There, in Major League Baseball's smallest market, cheese curds sweat under floodlights, frozen custard unspools into batting helmets, hometown Miller flows liberally, and on the stadium's second level is the most authentic Milwaukee touch of all: the broadcaster they call "Mr. Baseball."

bob-uecker-1280.jpg The Milwaukee Brewers' perennial play-by-play announcer Bob Uecker.   CBS News

In six undistinguished seasons as a catcher in the majors, Bob Uecker never played an inning for the Brewers. But during half a century as the team's play-by-play announcer, he's become equal parts mayor and mascot in the city of his birth, all the while declining offers from bigger markets – laying off pitches, as it were.

In the 1980s Yankees owner George Steinbrenner tried to recruit Uecker. "Steinbrenner sent a couple of people out to talk to me about joining the Yankees," he said, "but I loved Milwaukee. Born and raised here!"

Uecker began his major league career in 1962 with the Milwaukee Braves before the franchise moved to Atlanta. "I was the first player from Milwaukee to ever be signed by the Braves," he said. "I was also the first Milwaukee native to be sent to the minor leagues by the Braves!"

If Uecker's on-field inadequacies hampered his playing career, they've provided some of his best material in a lengthy and lucrative second career as an actor and comedian. Employing a bone-dry wit, he made more than 40 appearances on Johnny Carson's "Tonight Show."

He said, "I did 'Tonight Shows,' you know, whenever they wanted. I would leave here on a Sunday afternoon, fly to L.A., do the Monday night show, take a red-eye back here, and be here for Tuesday's game."
####################
» Task:
Continue the article about broadcaster Bob Uecker, picking up right after its final sentence.

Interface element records
####################
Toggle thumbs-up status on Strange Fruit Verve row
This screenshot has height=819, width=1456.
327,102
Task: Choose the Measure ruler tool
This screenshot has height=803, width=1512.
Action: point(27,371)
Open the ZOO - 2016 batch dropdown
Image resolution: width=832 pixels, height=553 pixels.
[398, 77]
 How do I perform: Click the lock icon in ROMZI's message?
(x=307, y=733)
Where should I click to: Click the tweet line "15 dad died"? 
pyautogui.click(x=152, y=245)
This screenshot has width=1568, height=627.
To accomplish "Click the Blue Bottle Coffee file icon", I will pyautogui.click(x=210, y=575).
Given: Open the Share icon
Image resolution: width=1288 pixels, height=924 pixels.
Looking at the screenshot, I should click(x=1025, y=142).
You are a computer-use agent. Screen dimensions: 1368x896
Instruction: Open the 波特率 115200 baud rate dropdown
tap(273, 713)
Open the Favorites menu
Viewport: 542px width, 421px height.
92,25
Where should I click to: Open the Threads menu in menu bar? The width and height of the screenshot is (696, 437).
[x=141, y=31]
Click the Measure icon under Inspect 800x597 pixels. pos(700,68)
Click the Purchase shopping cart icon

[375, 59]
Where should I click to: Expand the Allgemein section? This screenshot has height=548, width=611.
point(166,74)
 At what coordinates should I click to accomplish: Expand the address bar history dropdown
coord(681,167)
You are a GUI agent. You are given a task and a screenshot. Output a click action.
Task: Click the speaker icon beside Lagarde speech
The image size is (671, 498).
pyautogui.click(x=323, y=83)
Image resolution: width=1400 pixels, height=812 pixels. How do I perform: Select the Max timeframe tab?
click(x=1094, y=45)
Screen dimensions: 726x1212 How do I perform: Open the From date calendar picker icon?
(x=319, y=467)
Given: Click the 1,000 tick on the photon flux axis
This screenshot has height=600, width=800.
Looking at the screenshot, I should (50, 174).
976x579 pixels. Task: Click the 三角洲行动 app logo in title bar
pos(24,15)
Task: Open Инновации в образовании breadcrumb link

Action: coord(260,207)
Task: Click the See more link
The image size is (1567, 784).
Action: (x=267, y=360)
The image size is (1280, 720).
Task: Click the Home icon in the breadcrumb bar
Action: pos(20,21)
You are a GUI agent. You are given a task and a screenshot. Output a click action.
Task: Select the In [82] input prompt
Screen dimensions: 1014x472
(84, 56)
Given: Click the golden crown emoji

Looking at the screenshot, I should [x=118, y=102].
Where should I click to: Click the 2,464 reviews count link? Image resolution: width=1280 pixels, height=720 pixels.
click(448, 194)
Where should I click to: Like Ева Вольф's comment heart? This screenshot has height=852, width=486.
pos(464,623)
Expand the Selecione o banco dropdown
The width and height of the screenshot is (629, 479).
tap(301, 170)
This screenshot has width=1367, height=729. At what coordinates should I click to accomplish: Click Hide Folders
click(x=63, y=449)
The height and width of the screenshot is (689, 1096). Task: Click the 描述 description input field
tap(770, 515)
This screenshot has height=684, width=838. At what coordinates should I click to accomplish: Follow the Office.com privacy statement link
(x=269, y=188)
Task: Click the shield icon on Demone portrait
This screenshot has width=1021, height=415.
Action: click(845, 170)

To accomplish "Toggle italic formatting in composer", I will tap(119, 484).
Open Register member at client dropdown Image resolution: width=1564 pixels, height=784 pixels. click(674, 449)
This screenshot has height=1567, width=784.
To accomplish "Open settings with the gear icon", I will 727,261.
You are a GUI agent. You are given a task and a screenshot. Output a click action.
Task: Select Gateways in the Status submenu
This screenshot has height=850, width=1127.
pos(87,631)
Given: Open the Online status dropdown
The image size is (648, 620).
####################
» Response to the exercise:
Johnny Carson: "Give me, fast as you can, all the teams you've ever played with."
Uecker: "Braves, Cardinals, Phillies, and the Braves again. Then, in June, I was with …"

The Carson guest spots led to a series of notable TV commercials, as well as a starring sitcom role, and perhaps most memorably as Harry Doyle, the perpetually blitzed announcer in the "Major League" movies. This past summer, at Milwaukee's American Family Field, "Harry Doyle Bobblehead Night" brought the Uecker faithful out in force.

Asked his favorite "Bob Uecker line," he replied, "'Juuuuust a bit outside.' That's where my wife put me a lotta times!"

bob-uecker-with-jon-wertheim.jpg Bob Uecker with "60 Minutes" correspondent Jon Wertheim. CBS News

Before serving 16 years as baseball's commissioner, Bud Selig owned the Brewers, and, in 1971, hired Uecker, misguidedly, as a scout. Selig said it is "legitimately true" that Uecker wasn't cut out to be a scout. "There were mashed potatoes on the damned scouting report. I couldn't read it. He couldn't read it," he said. 

So, Selig moved Uecker to the Brewers' broadcast booth later that year.

Today there's even a statue honoring Uecker, where else? In the very last row of the upper deck, behind a pole.

bob-uecker-statue.jpg Best seat in the house.  CBS News

But for all the stardom, all the gigs and gags, the late-night-laughs at his own expense, Uecker still fancies himself a player, says Brewers pitcher Brandon Woodruff: "He lets us know about his catching days. He's one of us. He's part of the team. And I think that's why we embrace him so much, is that he's on this ride with us. And that's what makes it cool."

According to Uecker, he has a bond with the players on the field: "I played the game. So, I know how hard it is. I know how tough it is to play this game. The game celebrations, when we win, that's a big part of it, man, to be able to walk into that clubhouse and be with 'em."

But baseball is cruel, and in Milwaukee, celebrations are short-lived. Earlier this month, with the Brewers just two outs from winning the National League Wild Card Series, the New York Mets came from behind on a dramatic home run.

On the radio, Uecker didn't hide the hurt: "I'm tellin' ya, that one … had some sting on it."

The Brewers' first World Series title will have to wait.

There's speculation that the heartbreaking loss may have marked Uecker's last game as an announcer. But as his 91st birthday nears, the man they call "Mr. Baseball" told us he doesn't want to imagine his life without it.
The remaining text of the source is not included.